IT企業取締役から、カッコ悪いと思っていた家業へ/創業100年、町工場が生み出す理想のシャンプー ~木村石鹸工業 前編
大阪の地で、1924(大正13)年から石鹸・洗剤作りを続けている木村石鹸工業株式会社。4代目社長の木村祥一郎氏は、同志社大学在学中にIT企業を立ち上げた異色の経歴を持つ。スマートなベンチャー業界から、昔ながらの町工場へ。全く違うフィールドへ「無知」のまま飛び込み、巻き起こした社員意識とビジネスモデルの大変革とは-。木村社長にインタビューした。 【動画】専門家に聞く「事業承継はチャンスだ。」
◆「絶対に継ぐものか」とITベンチャーの世界へ
――木村社長は1995年、大学生時代に有限会社ジャパンサーチエンジン(現イー・エージェンシー)を立ち上げました。以後18年間、商品開発やマーティングを担当し、2013年に取締役を退任。

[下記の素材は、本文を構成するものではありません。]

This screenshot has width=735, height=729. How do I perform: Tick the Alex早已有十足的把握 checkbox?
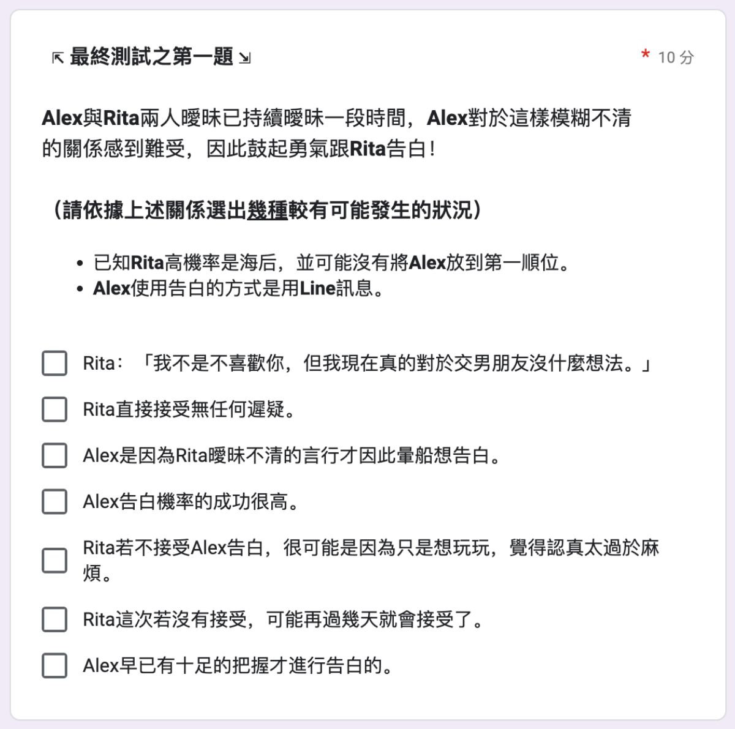tap(55, 665)
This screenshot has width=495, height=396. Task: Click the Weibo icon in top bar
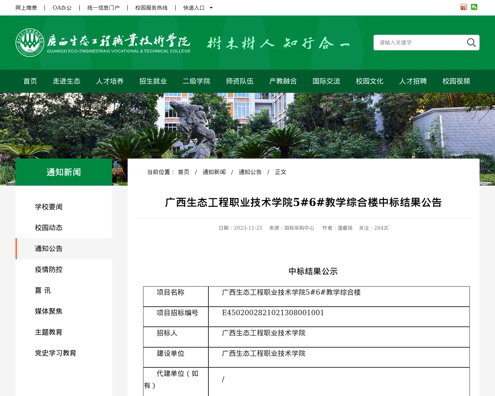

家業の木村石鹸工業株式会社に戻られ、2016年9月から社長を務めています。ストレートに家業を継ぐ選択肢はなかったのでしょうか? 木村 むしろ事業承継は絶対にしたくなかったんです。 本社の工場が大阪府八尾市にあり、事務所の前を通らないと家に帰れず、親父の姿が常に目に入ってきました。 テレビで見るサラリーマンは会社へ行ってお土産を手に帰ってくるのに、うちの親父はずっと工場にいて商談をしたり溶接をしたり……。 泥臭くて、なんてカッコ悪いんだと。しかも「お前は長男だから継ぐんだぞ」と口酸っぱく言われていたのも嫌でした。 親父は「勉強するぐらいだったら仕事を手伝え」というスタンスで、小学校低学年から、夕飯後は工場を作る手伝いをさせられました。 本社工場は3階建てで、2階より上は親父と僕でほとんど作ったんです。 親父がね、溶接から配管まで全部やるんです。 一緒に工場を作ることで息子に興味を持ってもらいたかったようですけど、僕はテレビが見たくて(笑)。 やりたくなくて仕方なかったですね。 小学校5、6年のときには、工場で出たゴミを釜で燃やすのが僕の役目になりました。 その蒸気で家の風呂を沸かすんですよ。 毎日2~3時間かけてゴミを集めてね……。 日増しに「こんなことを大人になってまで続けるのは絶対にいやだ。早く家を出たい」と思うようになりました。